The elite [of Haiti] now own large, unproductive estates throughout the countryside. The challenge of development must be to make that land socially as well as economically productive. As for the food supply, imports will be necessary, but exports will follow when Haitians begin to meet their own critical needs.

Stoll observes that this development of small-scale farming has been achieved in other parts of the less developed world. Not every poor nation of the South imports its food from the rich North. People can and do live off the land in, for example, Nigeria, Cuba, and Java. A particular success is Uganda where three-quarters of the population (24 million people) eat what they grow in their own gardens.

Stoll urges reconsideration of what we mean by progress and productivity. The ideas of economic development have, for too long, been in the hands of big business who tend not to respect small scale landowners. For the wrong ideological reasons, “capitalists have hated the agrarian household since the seventeenth century, calling its members savages, outliers, slackers, and draggers … ”
Stoll points out that such contempt is long-lived in Haiti. Disdain for the small farmer goes back to early Haitian independence (i.e., to the 1791-1804 rebellion) when agribusiness (“plantation”) was overturned by the family farmer (“peasant and slave”). Stoll writes:

The plantation system crumbled in 1791, when the slaves stunned and terrified the American and European elite by enacting the most radical principles of the Enlightenment. They grabbed whips and hot irons out of the hands of their overseer, hanged their colonial overlords, fought off a British invasion, and defeated Napoleon’s army of occupation before declaring independence in 1804. No subjugated people had ever so upended the social order, and no one who had profited from that order forgave them.

Such lack of forgiveness – and exploitation - came especially rom France and the U.S. France was unforgiving in demanding reparation from her former colony. And, Haiti borrowed heavily in mid 1800’s to pay for the 150 million French francs. The U.S. was demanding in other ways, trying to keep European powers out of the western hemisphere (Monroe Doctrine) and, in doing so, interfered in Haitian affairs. A high point U.S. meddling (but hardly the end of it) was U.S. occupation of Haiti, 1915-1934.
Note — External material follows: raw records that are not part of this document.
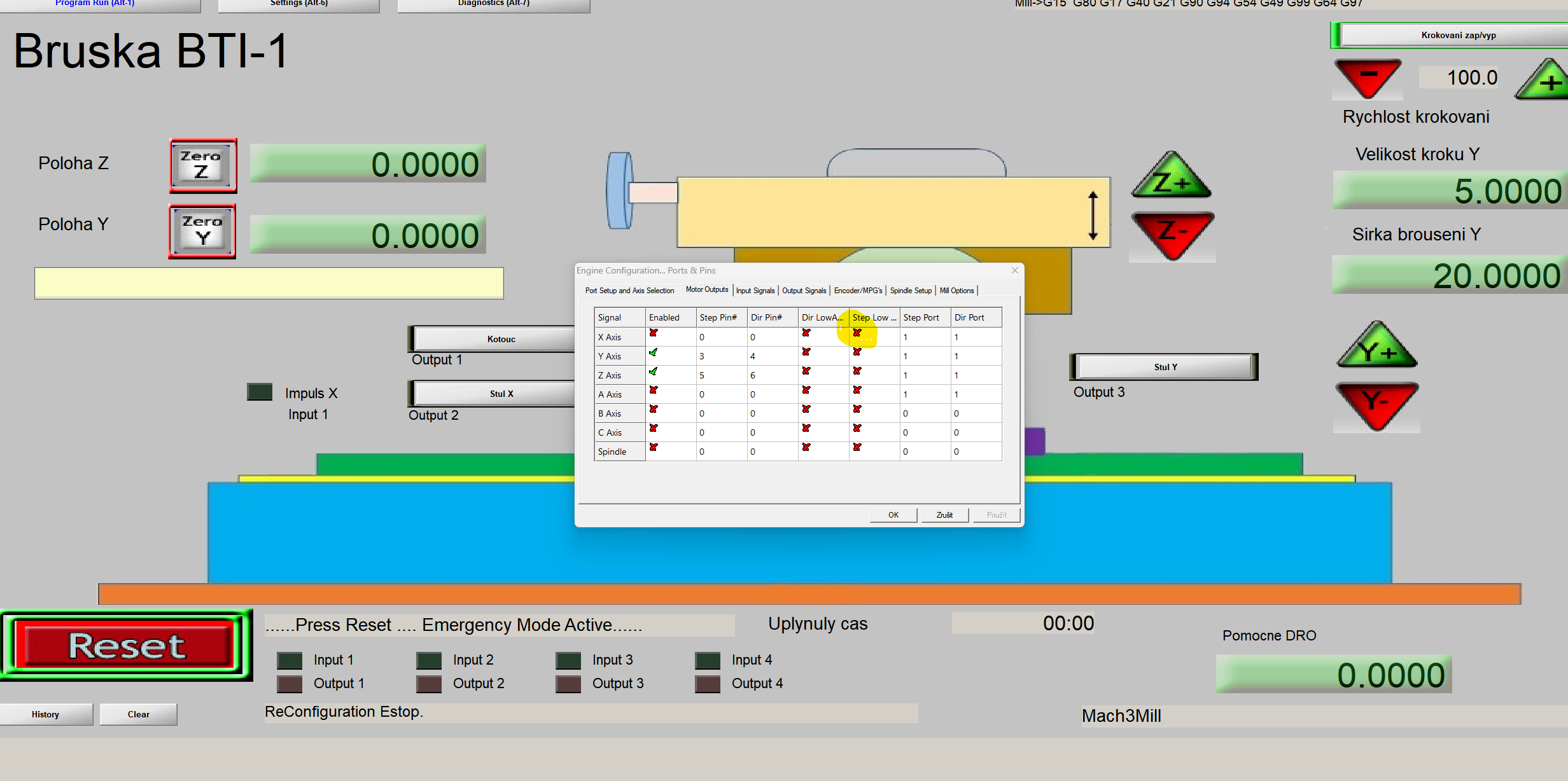The width and height of the screenshot is (1568, 781).
Task: Toggle Krokovani zap/vyp button
Action: pos(1457,35)
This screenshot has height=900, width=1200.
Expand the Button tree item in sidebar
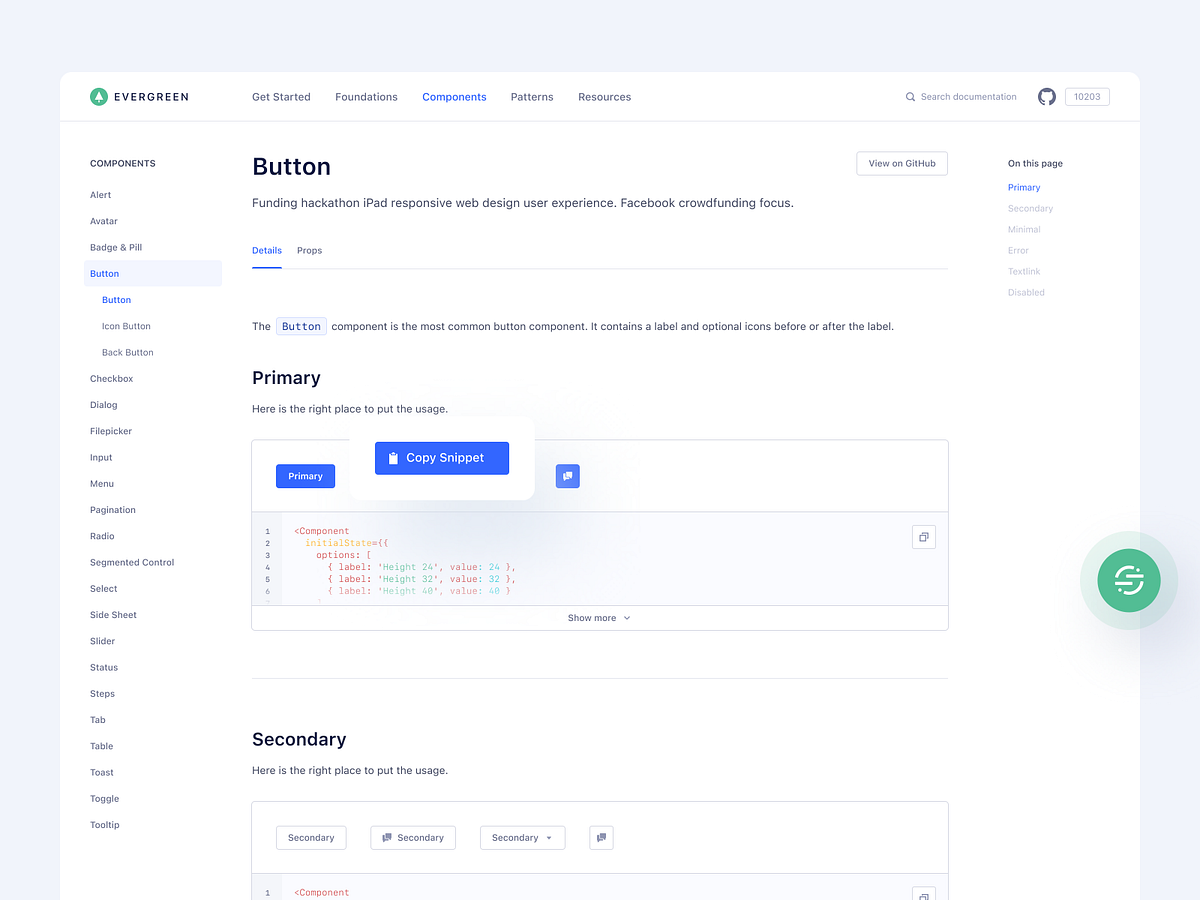[x=104, y=272]

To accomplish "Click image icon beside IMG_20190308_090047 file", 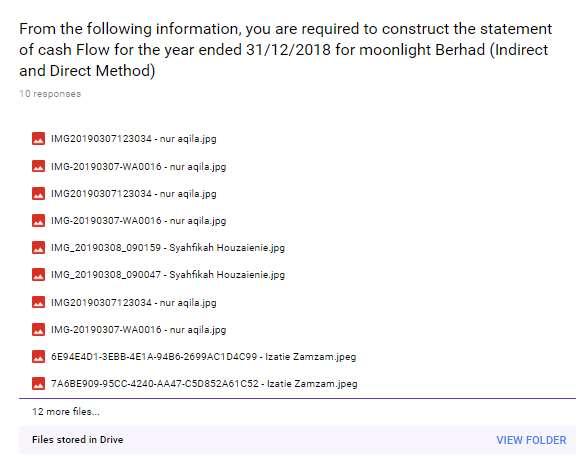I will (38, 275).
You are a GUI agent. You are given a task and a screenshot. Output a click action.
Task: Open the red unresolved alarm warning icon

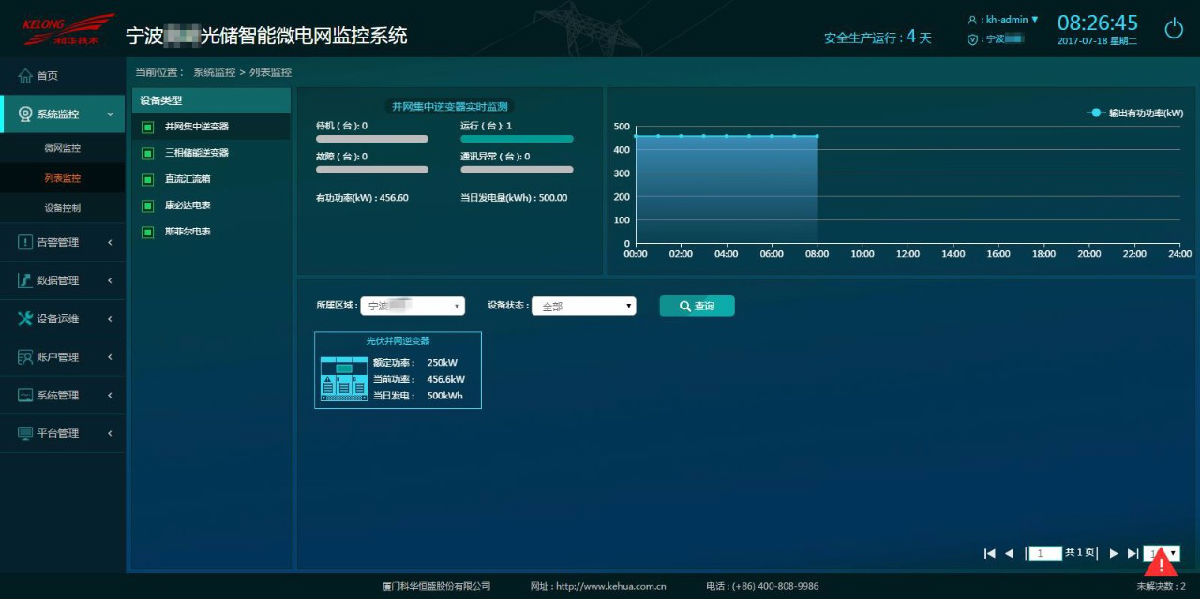(1160, 563)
After the Duvalier era of dictatorship (Papa Doc & Baby Doc) of 1957-1986, Haiti held its first free elections in 1990 which Jean-Bertrand Aristide won. Aristide’s record is mixed whether speaking to Haitians who supported him or the U.S. who has tried to depose him (1991 & 2004) or restore him (1995) depending on Washington’s mood. Aristide appeals to the poor and dispossessed, i.e., to most Haitians. His (or anybody’s) ability to get things done is a different story. By the way, Paul Farmer, M.D. is pro-Aristide and he speaks from vast experience as a physician and advocate for the poor in Haiti.’

The current president is Rene Preval, a protégé of Aristide, elected in 2006.